Document extract section start
Fragrance Family: Floral-floral

created by Jean-Claude Delville for  International Flavours & Fragrances 
(today J.C. Delville is a Master Perfumer of Firmenich Fine Fragrances)

The fragrance is a wonderful blend of sensuality, mellowness, freshness and cheerfulness. Cabotine de Grès is a floral, spicy fragrance on a woody and musky base. 

A floral fragrance, synchronized around a rare flower, the ginger lily, which has been incorporated in a perfume for the first time ever, by the "living flower" technique. The ginger lily, which is also known as the Butterfly lily or Garland Flower, originally comes from the Indian Himalayas, where it grows abundantly in the wild. 

Hedychium Lunar Moth

<Every note of this floral orchestrates itself around the ginger lily. Hyacinth gives it a feeling of nature to which iris adds personality, and tuberose a hint of sweetness. The head notes are designed to make you want to discover the heart of the perfume. They are imaginative and exotic. Mandarin blends with ylang-ylang. Orange blossom announces the sscent of tuberose, while the ginger lily adds a mysterious note. To prolong the life of the fragrance, sandalwood, musk and blackcurrant buds are in perfect agreement. But it is not quite finished. When a perfume wears a name that rhymes in French with rebel, one must add a note full of youth. Cardamom completes the agreement, and Cabotine becomes a symphony. >

Jean - Claude Delville

 

The olfactory Pyramid:

 

The "Living Flower" Technique

The natural ginger lily had never been used in perfumery before, because each flower blooms and dies within a few hours, making it impossible to extract the oil. It was not until IFF's pioneering researcher, Dr. Braja Mookherjee, used his new "living flower" technique to analyse the oil, that the flower yielded its secret. 

Dr. Bookherjee enclosed the flowers in a little airtight bag, and forced the fragrant air through a small filter, designed to absorb the flowers' perfume oil. Even though the yield was microscopic, it was sufficient for Mookherjee to analyse the chemical construction of the "living" perfume. From this "perfume print", he was able to duplicate the fragrance, and produce its oil in commercial quantities. For its debut as a perfume, the ginger lily flowered for the first time in Cabotine de Grès.
Document extract section end
* Assignment
Decide whether each statement agrees with the Cabotine de Grès text, answering yes or no and quoting the text's deciding words. 1. The ginger lily originally comes from the Indian Himalayas. 2. Each ginger lily flower blooms for several days. 3. Cabotine de Grès rests on a base of citrus notes.
Material shown section start
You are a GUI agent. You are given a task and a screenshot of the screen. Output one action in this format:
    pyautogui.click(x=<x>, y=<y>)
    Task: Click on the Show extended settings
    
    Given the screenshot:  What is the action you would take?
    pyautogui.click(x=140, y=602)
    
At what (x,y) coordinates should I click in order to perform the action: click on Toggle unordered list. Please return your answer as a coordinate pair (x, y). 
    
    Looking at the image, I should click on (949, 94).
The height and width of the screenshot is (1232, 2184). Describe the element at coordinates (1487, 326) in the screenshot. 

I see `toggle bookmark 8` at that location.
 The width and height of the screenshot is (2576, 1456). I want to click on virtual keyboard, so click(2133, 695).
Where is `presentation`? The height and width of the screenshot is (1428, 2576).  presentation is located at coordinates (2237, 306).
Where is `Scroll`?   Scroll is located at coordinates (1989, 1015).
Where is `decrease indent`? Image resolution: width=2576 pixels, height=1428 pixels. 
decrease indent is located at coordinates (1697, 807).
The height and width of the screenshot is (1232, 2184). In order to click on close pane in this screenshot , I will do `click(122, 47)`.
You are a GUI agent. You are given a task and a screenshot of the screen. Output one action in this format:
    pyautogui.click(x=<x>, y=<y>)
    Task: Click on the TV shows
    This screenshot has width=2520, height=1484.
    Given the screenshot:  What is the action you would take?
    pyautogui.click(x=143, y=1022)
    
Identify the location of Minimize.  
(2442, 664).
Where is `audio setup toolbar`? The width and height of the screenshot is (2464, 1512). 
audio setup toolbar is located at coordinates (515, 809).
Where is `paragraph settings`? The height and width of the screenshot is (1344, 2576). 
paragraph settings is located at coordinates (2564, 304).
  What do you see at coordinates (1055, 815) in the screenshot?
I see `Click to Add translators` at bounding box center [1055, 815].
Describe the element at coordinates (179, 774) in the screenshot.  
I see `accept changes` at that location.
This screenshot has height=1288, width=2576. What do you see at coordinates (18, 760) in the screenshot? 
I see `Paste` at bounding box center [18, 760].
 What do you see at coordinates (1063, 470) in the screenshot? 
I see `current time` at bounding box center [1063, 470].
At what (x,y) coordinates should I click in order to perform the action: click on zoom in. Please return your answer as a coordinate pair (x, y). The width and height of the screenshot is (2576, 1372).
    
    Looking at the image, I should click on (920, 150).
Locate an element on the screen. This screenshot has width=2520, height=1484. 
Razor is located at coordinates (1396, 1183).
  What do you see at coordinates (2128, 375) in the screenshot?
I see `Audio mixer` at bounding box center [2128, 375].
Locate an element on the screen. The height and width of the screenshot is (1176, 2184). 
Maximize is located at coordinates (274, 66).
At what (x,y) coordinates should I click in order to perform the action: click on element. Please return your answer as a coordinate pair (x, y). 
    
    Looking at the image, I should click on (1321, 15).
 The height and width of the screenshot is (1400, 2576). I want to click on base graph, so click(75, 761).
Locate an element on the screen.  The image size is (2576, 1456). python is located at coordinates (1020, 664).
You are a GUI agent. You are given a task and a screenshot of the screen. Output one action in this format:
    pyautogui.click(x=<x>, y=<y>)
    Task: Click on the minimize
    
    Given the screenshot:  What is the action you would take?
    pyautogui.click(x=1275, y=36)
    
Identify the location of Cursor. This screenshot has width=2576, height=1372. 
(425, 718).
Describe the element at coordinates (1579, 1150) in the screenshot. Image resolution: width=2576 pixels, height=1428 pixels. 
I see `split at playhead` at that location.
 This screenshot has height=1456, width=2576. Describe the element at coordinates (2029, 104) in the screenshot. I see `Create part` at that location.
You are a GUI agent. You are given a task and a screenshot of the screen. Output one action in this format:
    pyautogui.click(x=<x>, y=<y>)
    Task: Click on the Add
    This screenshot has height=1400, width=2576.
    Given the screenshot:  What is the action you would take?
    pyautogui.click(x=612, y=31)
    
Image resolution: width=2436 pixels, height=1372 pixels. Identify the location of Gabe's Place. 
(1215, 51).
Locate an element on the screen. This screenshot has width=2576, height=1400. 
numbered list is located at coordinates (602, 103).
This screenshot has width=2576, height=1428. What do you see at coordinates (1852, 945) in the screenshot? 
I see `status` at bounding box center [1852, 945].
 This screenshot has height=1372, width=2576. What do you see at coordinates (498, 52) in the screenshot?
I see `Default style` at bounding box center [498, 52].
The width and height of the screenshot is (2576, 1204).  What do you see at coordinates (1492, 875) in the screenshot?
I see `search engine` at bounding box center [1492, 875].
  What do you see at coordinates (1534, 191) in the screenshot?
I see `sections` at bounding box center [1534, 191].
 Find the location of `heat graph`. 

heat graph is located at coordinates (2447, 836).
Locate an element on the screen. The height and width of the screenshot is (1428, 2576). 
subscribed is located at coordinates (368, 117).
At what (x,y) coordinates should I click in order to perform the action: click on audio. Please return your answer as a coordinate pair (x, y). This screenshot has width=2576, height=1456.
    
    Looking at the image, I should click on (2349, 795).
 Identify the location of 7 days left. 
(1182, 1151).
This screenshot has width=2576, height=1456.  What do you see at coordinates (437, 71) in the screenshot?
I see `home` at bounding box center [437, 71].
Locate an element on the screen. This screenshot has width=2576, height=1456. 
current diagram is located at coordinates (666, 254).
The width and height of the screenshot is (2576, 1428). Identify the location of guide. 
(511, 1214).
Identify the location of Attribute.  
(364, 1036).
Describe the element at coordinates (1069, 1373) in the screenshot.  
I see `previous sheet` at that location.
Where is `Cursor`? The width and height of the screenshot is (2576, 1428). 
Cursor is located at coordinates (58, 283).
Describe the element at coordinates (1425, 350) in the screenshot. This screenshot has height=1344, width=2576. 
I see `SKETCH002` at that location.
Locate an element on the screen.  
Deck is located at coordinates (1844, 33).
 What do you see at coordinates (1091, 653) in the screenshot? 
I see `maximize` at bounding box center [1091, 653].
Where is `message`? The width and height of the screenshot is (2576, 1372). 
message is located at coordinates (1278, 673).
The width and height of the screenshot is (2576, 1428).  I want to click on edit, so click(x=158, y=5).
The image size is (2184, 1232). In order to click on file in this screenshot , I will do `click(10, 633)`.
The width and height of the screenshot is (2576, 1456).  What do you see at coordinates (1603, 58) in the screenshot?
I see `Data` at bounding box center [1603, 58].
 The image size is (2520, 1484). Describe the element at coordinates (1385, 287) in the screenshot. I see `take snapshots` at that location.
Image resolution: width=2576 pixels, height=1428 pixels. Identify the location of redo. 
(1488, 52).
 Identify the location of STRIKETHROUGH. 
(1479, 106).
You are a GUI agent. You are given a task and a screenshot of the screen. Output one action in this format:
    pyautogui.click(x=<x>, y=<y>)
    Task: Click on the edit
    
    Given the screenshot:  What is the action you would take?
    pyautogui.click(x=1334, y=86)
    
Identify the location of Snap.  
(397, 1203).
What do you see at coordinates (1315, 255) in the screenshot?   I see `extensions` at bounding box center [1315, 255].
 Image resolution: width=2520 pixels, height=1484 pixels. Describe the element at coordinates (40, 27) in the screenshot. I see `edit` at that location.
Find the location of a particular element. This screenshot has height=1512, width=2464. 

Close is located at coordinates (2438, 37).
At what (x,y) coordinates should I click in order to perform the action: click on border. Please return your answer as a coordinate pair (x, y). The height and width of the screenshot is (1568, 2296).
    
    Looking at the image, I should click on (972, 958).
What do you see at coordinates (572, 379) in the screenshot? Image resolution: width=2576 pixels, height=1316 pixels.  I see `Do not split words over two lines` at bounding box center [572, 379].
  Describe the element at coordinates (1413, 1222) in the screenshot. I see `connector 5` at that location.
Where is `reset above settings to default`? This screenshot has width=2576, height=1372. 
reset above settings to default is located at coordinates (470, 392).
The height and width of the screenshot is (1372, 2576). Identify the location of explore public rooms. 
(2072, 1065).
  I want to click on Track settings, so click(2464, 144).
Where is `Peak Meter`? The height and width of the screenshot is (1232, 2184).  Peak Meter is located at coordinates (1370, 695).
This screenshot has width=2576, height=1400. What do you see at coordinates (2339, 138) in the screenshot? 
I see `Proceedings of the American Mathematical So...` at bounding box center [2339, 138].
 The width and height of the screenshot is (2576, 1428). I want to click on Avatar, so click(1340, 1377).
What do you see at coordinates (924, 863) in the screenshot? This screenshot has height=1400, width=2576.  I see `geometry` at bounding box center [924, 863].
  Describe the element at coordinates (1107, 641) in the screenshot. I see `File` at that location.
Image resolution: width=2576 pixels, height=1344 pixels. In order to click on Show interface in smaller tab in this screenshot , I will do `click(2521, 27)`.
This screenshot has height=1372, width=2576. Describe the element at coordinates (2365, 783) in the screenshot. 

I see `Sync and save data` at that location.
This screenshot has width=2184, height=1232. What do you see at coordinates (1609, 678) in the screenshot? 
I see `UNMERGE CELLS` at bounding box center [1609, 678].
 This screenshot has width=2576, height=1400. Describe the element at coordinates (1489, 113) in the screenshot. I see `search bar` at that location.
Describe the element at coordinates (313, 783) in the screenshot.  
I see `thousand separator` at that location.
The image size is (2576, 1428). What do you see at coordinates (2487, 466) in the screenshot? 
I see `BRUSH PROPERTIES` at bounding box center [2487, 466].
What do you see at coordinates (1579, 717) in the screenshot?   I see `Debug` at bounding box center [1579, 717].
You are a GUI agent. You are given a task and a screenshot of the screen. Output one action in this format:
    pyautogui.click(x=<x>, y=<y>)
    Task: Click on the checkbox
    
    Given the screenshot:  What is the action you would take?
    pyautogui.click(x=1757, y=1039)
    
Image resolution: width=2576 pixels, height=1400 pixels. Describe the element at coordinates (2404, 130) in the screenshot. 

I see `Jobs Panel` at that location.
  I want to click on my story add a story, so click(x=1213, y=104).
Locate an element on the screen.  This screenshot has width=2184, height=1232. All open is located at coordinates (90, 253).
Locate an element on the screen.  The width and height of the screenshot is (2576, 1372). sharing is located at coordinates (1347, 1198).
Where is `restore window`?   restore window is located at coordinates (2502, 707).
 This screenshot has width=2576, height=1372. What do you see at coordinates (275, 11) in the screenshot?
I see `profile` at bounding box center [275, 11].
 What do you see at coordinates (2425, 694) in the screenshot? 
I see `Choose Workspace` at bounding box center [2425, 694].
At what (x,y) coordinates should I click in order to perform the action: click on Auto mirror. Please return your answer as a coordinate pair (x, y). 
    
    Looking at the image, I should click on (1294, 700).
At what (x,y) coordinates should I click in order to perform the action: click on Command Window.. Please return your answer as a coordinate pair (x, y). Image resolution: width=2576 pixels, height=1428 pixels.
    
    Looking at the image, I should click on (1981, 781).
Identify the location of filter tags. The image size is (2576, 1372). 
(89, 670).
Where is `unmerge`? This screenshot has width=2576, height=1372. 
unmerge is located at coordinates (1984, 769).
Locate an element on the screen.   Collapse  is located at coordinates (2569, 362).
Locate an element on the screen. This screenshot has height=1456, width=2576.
Material shown section end
* Answer to this exercise
1. Yes: "originally comes from the Indian Himalayas, where it grows abundantly in the wild"
2. No: "each flower blooms and dies within a few hours"
3. No: "a floral, spicy fragrance on a woody and musky base"